Entre juillet 2020 et juillet 2021, l’indice des prix des matières premières utilisées en alimentation animale (céréales, oléo-protéagineux, minéraux…) a bondi de 30 %. Et ce n’est rien en comparaison de la prime (différentiel de prix entre qualités OGM et non-OGM) attachée au soja, passée de 75 €/t en 2019 à 130 €/t en mars 2021, puis à 280 €/t en juillet et août 2021. Explication avancée par le Snia : le Brésil se détourne de la production de soja non-OGM pour répondre à l’insatiable demande de la Chine en soja standard, qui y met le prix. Résultat : le tourteau de soja non-OGM départ Sète valait environ 700 €/t en juin.
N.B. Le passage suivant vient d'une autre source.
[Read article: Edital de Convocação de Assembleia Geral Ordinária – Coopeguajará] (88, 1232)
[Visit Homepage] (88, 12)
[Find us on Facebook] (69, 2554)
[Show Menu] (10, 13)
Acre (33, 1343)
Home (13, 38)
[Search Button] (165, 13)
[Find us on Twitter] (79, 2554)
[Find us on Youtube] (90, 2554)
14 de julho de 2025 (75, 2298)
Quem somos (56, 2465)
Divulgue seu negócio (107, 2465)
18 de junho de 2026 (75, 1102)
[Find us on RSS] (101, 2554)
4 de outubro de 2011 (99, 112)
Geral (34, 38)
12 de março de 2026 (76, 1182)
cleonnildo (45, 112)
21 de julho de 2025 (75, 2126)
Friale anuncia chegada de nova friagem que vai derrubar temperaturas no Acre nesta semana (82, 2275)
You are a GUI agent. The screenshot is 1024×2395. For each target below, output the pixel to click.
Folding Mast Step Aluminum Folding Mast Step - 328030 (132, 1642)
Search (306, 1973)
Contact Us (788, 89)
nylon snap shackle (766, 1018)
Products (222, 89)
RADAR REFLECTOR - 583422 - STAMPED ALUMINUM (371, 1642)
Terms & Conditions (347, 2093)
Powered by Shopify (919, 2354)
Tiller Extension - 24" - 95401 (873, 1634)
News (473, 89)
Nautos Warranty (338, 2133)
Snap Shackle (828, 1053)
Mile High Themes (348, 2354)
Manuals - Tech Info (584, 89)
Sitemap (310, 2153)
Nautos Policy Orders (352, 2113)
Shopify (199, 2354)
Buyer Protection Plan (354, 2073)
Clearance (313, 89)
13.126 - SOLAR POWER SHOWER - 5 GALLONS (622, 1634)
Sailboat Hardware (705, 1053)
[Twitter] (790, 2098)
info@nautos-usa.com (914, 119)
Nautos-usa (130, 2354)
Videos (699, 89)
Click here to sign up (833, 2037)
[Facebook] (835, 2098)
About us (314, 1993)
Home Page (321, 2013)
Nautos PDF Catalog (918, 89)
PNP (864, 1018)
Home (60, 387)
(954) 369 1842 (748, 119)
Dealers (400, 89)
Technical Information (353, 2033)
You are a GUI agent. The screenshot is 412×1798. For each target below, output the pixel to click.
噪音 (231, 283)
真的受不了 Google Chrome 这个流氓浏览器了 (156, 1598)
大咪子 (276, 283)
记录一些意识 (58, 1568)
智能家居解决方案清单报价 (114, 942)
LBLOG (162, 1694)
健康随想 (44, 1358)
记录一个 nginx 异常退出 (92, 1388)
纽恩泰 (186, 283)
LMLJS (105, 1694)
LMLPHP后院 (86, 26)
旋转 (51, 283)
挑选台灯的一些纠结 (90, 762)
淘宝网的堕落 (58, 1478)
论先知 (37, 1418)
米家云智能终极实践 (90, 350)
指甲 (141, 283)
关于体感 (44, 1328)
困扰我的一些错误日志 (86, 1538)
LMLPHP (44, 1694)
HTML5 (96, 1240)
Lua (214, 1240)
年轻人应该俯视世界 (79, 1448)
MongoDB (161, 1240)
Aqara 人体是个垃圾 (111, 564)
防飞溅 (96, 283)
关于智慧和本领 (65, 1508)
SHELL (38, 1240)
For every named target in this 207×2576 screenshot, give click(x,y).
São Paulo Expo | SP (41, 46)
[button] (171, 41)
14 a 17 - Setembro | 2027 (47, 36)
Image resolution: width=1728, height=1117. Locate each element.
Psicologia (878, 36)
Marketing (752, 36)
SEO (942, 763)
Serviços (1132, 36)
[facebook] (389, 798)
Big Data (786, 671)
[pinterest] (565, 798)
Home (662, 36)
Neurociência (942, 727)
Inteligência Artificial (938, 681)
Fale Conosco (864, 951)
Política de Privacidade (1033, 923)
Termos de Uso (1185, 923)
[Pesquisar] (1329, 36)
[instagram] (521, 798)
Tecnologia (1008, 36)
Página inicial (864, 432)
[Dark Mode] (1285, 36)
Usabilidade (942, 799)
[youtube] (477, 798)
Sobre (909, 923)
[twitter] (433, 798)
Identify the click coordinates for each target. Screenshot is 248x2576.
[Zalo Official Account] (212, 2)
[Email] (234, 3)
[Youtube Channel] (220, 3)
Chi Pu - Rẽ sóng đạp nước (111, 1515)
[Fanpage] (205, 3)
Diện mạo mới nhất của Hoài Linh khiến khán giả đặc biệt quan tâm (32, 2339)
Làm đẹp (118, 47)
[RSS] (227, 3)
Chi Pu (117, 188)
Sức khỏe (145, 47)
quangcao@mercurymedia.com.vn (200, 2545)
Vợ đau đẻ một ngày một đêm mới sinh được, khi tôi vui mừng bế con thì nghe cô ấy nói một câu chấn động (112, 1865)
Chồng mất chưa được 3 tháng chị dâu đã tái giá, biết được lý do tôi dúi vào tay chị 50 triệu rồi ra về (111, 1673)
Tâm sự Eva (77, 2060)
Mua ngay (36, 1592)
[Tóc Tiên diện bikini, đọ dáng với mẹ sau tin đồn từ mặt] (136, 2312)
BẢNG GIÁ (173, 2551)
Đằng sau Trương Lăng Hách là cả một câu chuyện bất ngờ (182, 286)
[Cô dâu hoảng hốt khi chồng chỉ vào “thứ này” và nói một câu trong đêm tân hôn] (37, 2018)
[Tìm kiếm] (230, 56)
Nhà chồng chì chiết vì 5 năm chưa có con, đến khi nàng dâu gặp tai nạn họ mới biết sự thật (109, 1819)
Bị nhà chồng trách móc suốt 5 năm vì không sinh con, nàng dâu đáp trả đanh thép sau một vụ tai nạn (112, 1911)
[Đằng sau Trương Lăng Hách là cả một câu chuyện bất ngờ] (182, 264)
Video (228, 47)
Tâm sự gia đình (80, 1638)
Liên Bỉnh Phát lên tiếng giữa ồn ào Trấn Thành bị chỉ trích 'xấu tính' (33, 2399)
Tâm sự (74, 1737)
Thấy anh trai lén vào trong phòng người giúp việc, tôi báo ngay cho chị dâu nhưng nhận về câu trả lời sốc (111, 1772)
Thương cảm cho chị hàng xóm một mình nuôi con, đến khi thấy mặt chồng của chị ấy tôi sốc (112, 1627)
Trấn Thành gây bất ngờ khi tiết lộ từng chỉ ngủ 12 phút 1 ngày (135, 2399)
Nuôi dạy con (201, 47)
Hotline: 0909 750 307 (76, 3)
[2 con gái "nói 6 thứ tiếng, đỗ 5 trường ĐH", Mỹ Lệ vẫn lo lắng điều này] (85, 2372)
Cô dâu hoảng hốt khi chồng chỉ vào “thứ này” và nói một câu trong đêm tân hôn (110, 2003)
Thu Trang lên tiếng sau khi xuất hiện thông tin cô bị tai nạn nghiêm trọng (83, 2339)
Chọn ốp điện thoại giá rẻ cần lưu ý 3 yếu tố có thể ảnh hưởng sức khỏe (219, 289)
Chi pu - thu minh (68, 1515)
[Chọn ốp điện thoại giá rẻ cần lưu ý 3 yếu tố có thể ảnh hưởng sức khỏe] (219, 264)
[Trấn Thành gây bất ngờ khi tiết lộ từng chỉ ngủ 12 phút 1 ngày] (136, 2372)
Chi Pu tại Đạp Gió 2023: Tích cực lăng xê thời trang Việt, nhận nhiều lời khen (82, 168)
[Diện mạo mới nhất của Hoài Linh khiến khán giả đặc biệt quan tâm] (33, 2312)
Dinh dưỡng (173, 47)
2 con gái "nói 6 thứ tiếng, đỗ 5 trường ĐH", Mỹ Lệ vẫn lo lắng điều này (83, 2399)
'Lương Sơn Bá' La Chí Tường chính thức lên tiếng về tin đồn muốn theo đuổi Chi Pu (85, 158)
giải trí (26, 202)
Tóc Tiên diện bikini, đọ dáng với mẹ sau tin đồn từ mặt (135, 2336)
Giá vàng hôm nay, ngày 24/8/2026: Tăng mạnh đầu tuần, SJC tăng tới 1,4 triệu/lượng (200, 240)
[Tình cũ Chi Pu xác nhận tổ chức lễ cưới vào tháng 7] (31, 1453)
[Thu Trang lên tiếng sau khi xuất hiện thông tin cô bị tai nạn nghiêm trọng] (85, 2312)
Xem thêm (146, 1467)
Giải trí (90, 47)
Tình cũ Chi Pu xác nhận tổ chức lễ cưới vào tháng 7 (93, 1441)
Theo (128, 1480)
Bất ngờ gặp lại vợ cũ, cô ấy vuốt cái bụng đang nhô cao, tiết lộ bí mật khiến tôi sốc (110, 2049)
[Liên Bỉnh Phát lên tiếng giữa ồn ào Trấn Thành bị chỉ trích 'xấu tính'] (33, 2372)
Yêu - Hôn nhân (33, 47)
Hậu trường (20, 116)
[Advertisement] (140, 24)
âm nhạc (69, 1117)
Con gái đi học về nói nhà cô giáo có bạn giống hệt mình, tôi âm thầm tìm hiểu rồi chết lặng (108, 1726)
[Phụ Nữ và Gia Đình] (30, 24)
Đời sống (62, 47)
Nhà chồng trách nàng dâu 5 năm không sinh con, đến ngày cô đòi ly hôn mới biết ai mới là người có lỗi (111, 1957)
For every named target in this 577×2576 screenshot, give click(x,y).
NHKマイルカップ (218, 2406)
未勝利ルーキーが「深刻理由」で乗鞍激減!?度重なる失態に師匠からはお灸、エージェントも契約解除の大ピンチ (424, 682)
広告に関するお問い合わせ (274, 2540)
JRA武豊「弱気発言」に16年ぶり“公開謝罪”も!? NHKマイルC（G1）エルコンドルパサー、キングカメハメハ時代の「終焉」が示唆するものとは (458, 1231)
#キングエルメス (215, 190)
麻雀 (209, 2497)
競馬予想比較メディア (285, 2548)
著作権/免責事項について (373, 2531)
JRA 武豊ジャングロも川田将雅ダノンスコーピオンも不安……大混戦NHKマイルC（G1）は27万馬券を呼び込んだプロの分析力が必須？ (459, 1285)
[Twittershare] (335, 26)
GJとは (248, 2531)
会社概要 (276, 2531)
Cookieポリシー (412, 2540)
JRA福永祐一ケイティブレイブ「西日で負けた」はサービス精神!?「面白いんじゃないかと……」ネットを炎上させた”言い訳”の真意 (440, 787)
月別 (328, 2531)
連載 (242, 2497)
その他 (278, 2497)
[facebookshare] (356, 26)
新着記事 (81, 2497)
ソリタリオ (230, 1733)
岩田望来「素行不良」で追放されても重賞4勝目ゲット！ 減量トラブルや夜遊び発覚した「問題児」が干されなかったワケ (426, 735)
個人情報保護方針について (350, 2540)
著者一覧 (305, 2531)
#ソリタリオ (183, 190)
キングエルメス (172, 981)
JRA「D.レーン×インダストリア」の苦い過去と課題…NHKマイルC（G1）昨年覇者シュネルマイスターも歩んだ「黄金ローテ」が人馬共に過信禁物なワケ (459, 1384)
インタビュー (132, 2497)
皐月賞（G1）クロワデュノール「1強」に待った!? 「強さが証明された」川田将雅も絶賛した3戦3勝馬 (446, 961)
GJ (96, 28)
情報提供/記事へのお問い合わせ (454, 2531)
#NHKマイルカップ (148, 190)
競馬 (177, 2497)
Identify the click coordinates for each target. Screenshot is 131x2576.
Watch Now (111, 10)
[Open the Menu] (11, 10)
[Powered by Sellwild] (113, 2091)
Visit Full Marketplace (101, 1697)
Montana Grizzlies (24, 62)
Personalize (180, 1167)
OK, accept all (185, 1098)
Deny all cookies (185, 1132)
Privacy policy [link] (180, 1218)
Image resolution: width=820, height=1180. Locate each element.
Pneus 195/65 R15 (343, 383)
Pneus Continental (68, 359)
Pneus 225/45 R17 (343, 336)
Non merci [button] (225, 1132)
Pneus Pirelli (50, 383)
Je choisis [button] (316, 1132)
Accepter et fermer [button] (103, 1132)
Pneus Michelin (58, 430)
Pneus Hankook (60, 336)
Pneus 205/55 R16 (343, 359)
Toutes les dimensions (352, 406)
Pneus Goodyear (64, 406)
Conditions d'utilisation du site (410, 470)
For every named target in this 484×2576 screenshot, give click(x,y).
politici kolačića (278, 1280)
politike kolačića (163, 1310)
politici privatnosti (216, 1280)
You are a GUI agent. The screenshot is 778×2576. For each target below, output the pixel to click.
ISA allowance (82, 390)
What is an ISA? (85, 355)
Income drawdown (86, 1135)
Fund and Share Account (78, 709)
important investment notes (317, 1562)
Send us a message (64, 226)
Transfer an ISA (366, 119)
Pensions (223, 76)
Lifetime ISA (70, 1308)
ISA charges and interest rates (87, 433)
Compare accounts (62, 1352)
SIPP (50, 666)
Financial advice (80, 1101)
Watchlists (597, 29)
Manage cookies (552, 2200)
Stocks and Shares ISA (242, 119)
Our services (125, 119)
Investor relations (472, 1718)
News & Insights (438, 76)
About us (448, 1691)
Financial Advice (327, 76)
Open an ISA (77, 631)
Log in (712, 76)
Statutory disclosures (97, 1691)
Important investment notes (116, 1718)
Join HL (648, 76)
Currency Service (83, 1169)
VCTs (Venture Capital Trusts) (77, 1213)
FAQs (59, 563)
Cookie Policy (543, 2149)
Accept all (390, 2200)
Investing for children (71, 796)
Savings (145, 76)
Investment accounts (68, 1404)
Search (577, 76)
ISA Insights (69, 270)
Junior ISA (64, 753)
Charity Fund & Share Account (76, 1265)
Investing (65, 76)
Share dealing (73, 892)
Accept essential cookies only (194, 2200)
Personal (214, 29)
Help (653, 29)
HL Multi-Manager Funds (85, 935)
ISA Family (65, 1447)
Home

Rupture d’approvisionnement ?

Au-delà des prix de revient, c’est une rupture de l’approvisionnement en soja non-OGM que redoute le Snia, peut-être dès novembre, laisse entendre Philippe Manry. « On fera tout pour que cela n’arrive pas. Nous épargnons la ressource avec de nouvelles recettes pour nos aliments. Mais cela a un coût et il faut s’attendre à une hausse sensible des prix des produits non-OGM en rayon : moins en lait et plus en volaille », précise encore le responsable de Sanders. Le prix de revient sortie élevage d’une volaille nourrie sans-OGM va augmenter de 5,9 %, a calculé l’Institut technique de l’aviculture (Itavi).

La production française d’aliment du bétail s’est établie à 9,3 millions de tonnes (Mt) au 1er semestre 2021 (- 0,9 % sur un an), dont 2,3 Mt d’aliments ruminants (+ 4,5 %) – une bonne moitié est destinée aux vaches laitières. Le Snia ne fait pas de pronostic sur l’évolution des fabrications d’aliments dans les mois à venir, dans un contexte de ressource fourragère abondante cette année : beaucoup d’herbe et de blé fourrager (1). Le syndicat ne s’avance pas davantage sur la date d’un éventuel retournement des marchés des matières premières végétales. « Je n’ai pas le don de voyance », convient François Cholat (notre photo).

BC

(1) « Selon FranceAgriMer, seulement 39 % des blés auraient un poids spécifique supérieur à 76 kg/hl, confirmant ainsi une récolte principalement de qualité fourragère sur l’Hexagone », rapporte Agritel dans sa newsletter du 6 septembre.  Mais le blé fourrager ne vaut guère que 10 €/t de moins que le blé meunier actuellement, confie François Cholat.

A télécharger :

Qualité des blés tendres français récoltés en 2021 (Arvalis/FranceAgriMer, 11 octobre 2021)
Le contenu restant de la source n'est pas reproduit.